**DOCUMENT SECTION:**
==*==

Emotions are high for potters and others at New Mexico’s six Tewa-speaking Pueblos. They’re celebrating the return of 100, century-old pots from the Smithsonian Institution, and the reunion is stirring deep feelings.

“It’s very spiritual for me, because they’re my great-grandparents, my great aunties, my great uncles, that are being brought back,” says Evonne Martinez of San Ildefonso Pueblo. “It’s very important because it’s our culture, it’s our spirit, it’s our wholeness, and it’s our heart.”

Martinez is shown in a video made for the exhibition Di Wae Powa: They Came Back, which opened Oct. 12 at the Poeh Cultural Center. The ongoing exhibit celebrates not only the return of the pottery but also a co-stewardship innovated by the Poeh Center and the Washington museum.

The 100 pots have returned to the place where they were made: the Tewa world. The vessels and other pottery forms were collected from potters at the six Tewa Pueblos — Nambé, Pojoaque, San Ildefonso, Ohkay Owingeh, Santa Clara, and Tesuque — in the late 19th and early 20th centuries.

The circumstances of their return are special, and not directly related to the 1990 Native American Graves Protection and Repatriation Act (NAGPRA). An abundance of items identified as having “cultural patrimony” value, as well as human remains and funerary and sacred objects, have been returned to descendant tribes under this act — but these pots are different.

“It’s kind of what was left after that, beyond NAGPRA,” says Karl Duncan (Arikara/Hidatsa/Mandan/San Carlos Apache), executive director of the Poeh Cultural Center at the Pueblo of Pojoaque. “They don’t fall under the terms of NAGPRA.”

==*==

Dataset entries
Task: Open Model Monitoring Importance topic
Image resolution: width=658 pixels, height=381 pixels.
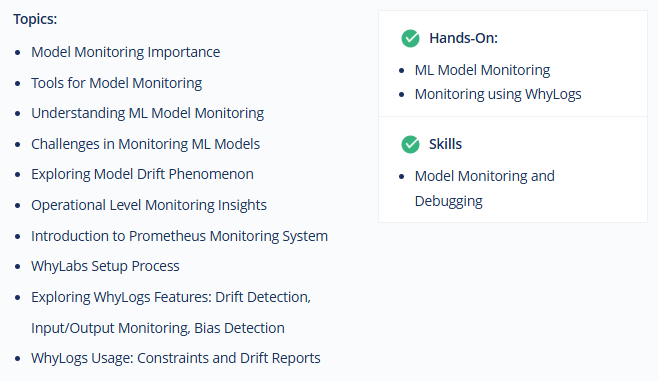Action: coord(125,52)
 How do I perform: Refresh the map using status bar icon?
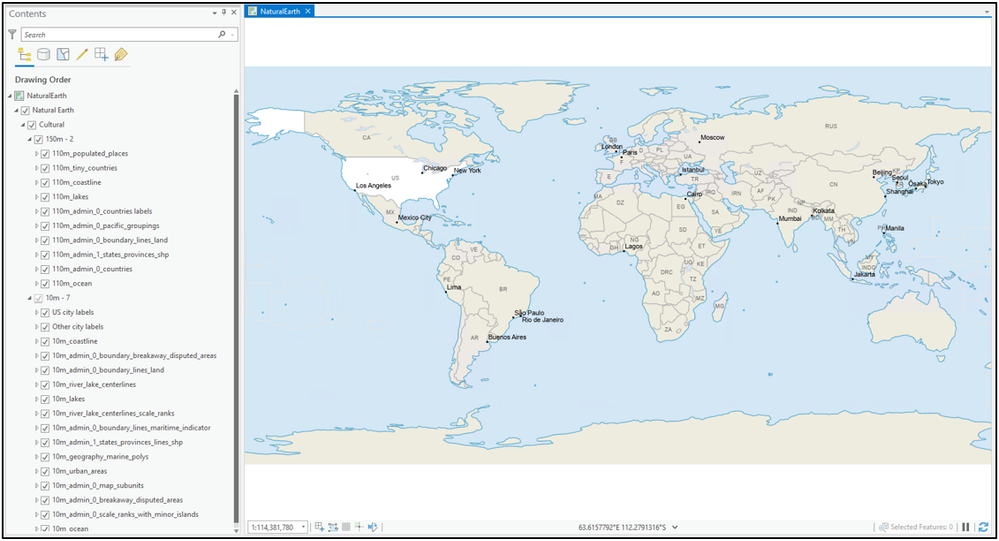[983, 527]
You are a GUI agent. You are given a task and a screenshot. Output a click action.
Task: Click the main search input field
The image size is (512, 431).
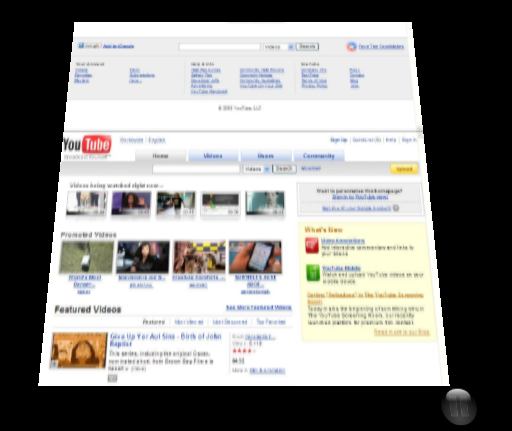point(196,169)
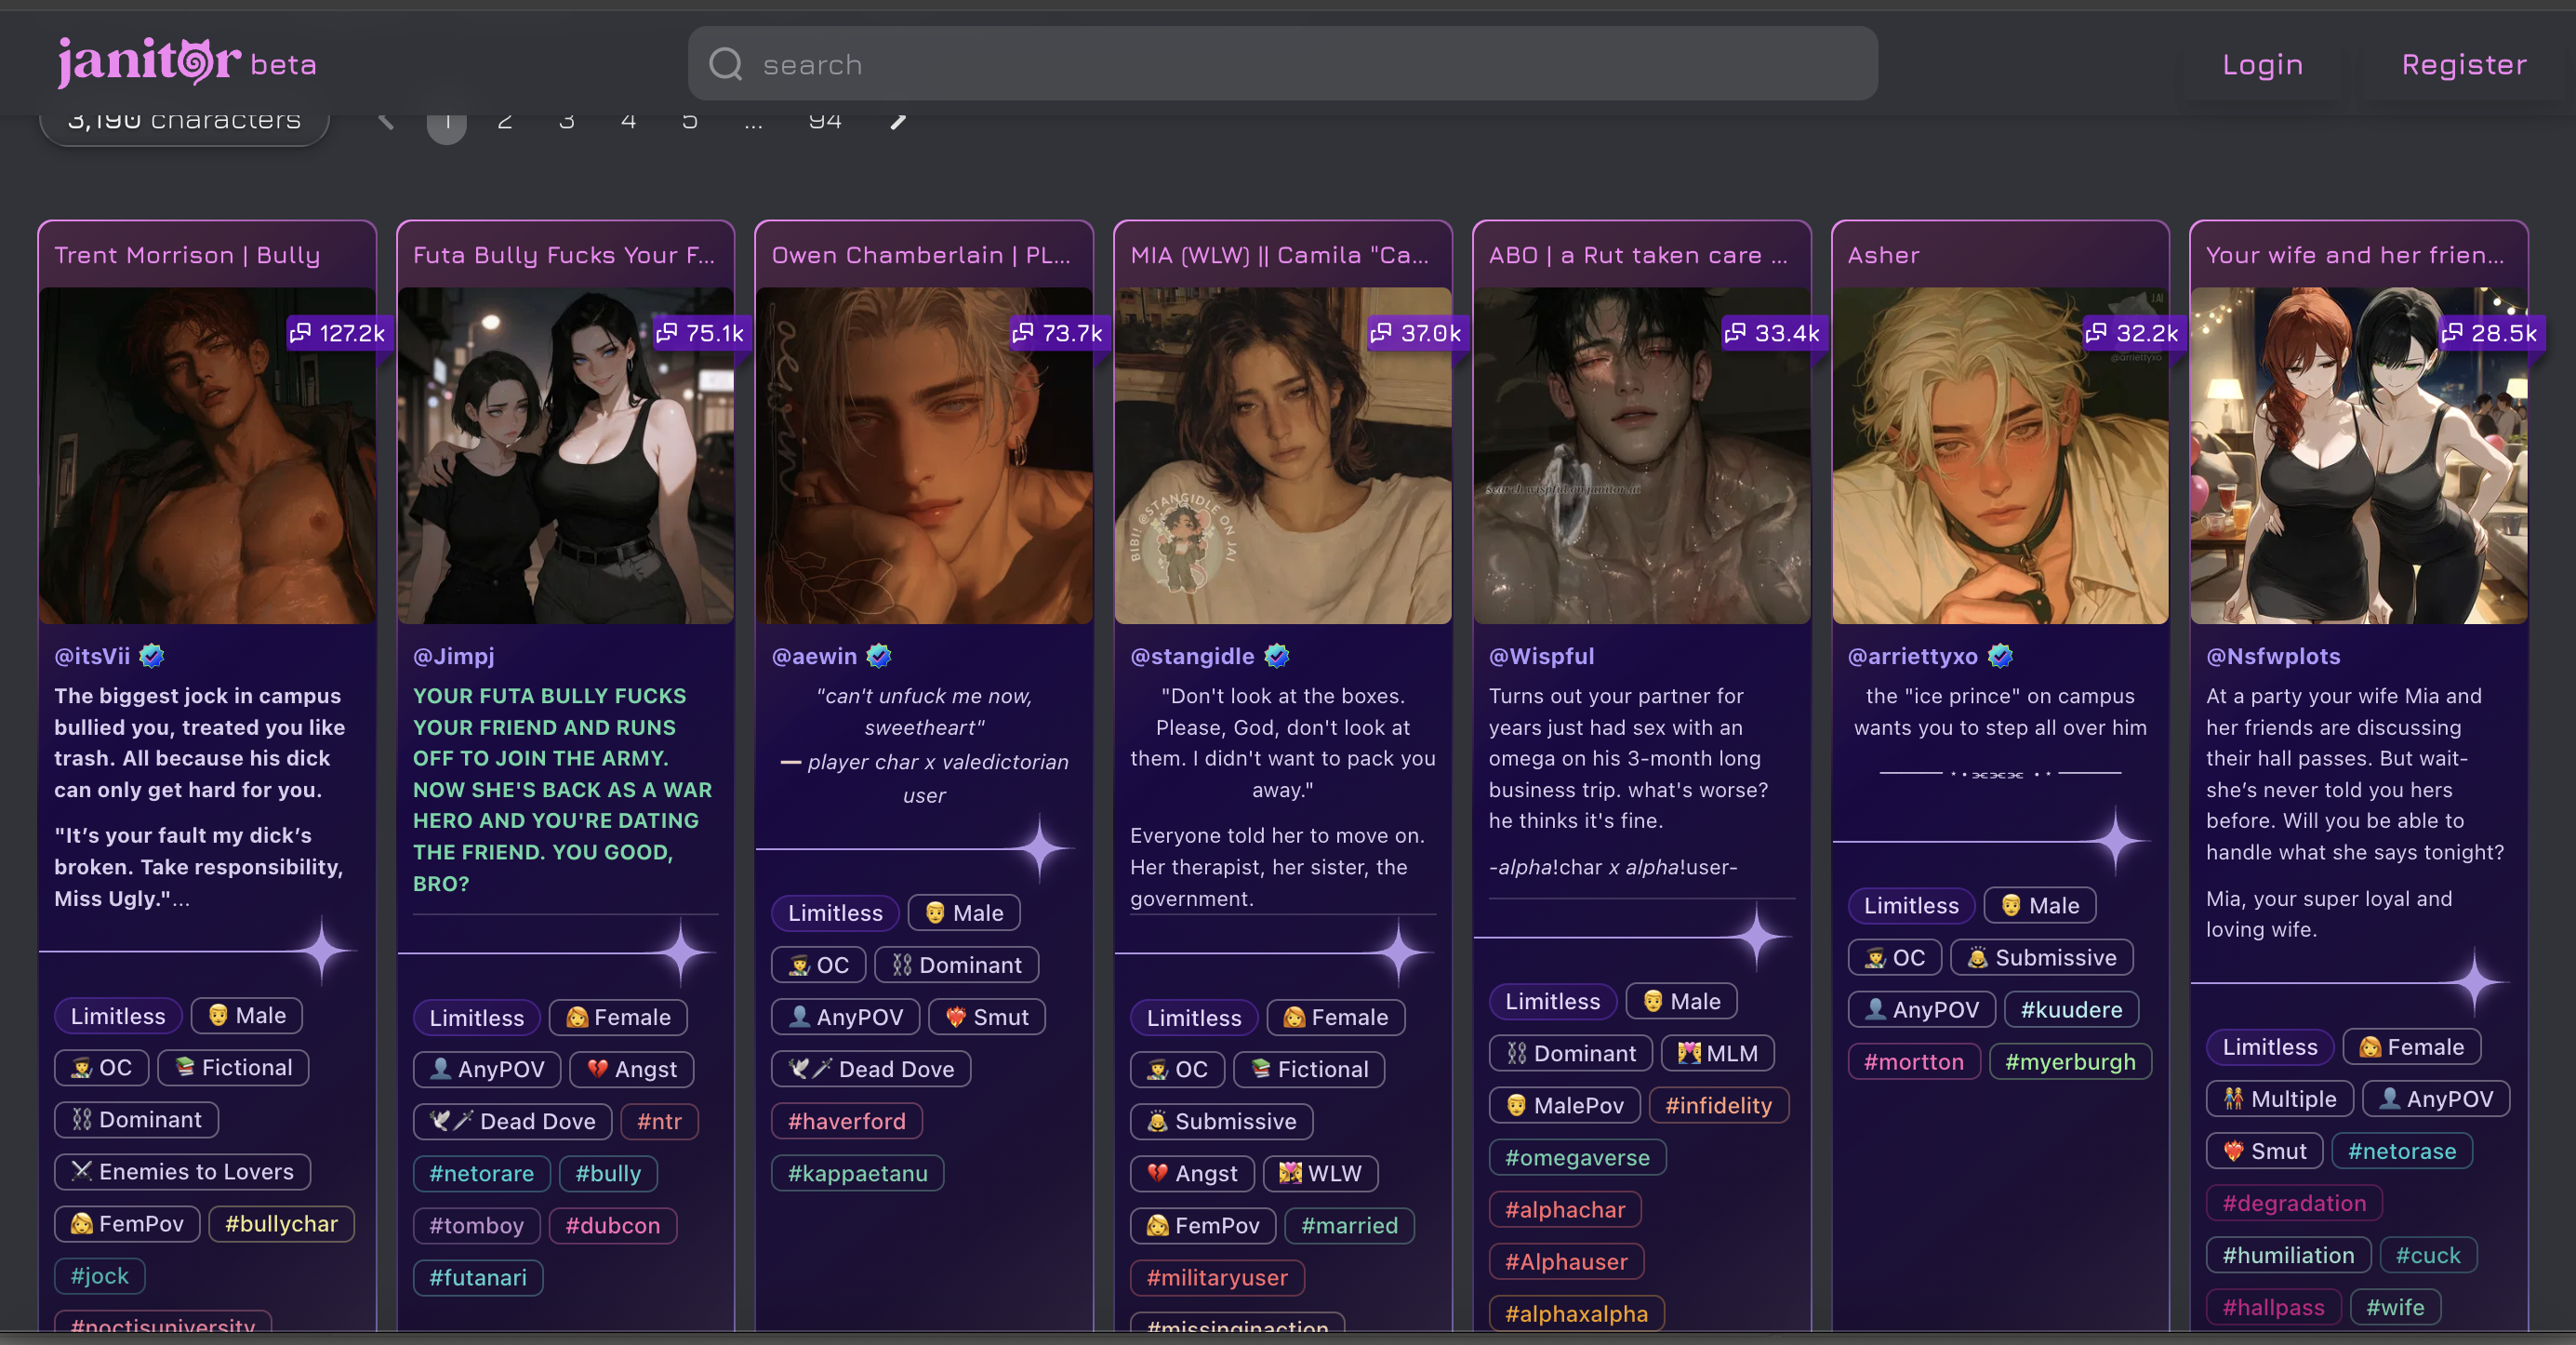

==*==

**REQUIREMENTS:**
a. Answer these questions from the article on the returned Tewa pottery:
(i) How many pots came back from the Smithsonian Institution?
(ii) On what date did the exhibition Di Wae Powa: They Came Back open?
(iii) What position does Karl Duncan hold?
b. Reproduce the passage of the Tewa pottery article that begins at "The circumstances of" and ends after "pots are different.".
c. Extend the article on the returned Tewa pottery past its last sentence.
These lines have no connection to the article on the returned Tewa pottery.

**SOLVED TASKS:**
a.
(i) 100
(ii) Oct. 12
(iii) Executive director of the Poeh Cultural Center at the Pueblo of Pojoaque

b.
The circumstances of their return are special, and not directly related to the 1990 Native American Graves Protection and Repatriation Act (NAGPRA). An abundance of items identified as having “cultural patrimony” value, as well as human remains and funerary and sacred objects, have been returned to descendant tribes under this act — but these pots are different.

c.
Duncan says there are hundreds of pots and other materials “still out there,” so tribes are trying to find other ways to bring them back. One way is to create partnerships with institutions like the Smithsonian and its National Museum of the American Indian.

“They do loans to communities on a regular basis, but this is a very long-term loan, and as we continue down this road, we get more comfortable with the idea of it being an indefinite loan. It’s still the property of the Smithsonian, but we’re the stewards on-site,” Duncan says. 

“The Smithsonian doesn’t have formal paperwork or even the terminology for what we both agree it should be, so that’s the next exciting step: What is this going to become?”

“We’re all really excited at NMAI about this,” says Cynthia Chavez Lamar, assistant director for collections at the National Museum of the American Indian, who was at the Poeh Center in late September. “It is our responsibility to provide access to these collections and especially if the community approaches us and wants to do something, we do everything we can to make that happen.”

NMAI is also currently working with the Makah Tribe in Neah Bay, Washington, and with the White Mountain Apache Tribe in Arizona on repatriations and long-term loans.

Chavez Lamar says the 100 pots were selected from a collection of several hundred at NMAI. That work started in 2016 and ended with the recent transportation of the pots. “It was a huge planning feat to have them all individually conserved,” Duncan says. “The mounts were custom-made for each pot. They came in 12 big crates on a semi truck. That was scary, knowing that they were moving across the country. Then they had to sit for four days to acclimate to this environment, compared to where they came from, the museum storage in Suitland, Maryland.”

The returned pottery items include wedding vases, water jars, and storage jars. Some of them are huge, weighing almost 50 pounds. There are also two clay gourds, a clay house structure, a pair of rattles, and Tesuque rain god figures. One of the criteria set by the Tewa Pottery Advisory Committee was that nothing would be more recently made than 1930, so the items would not have been influenced by the tourist market.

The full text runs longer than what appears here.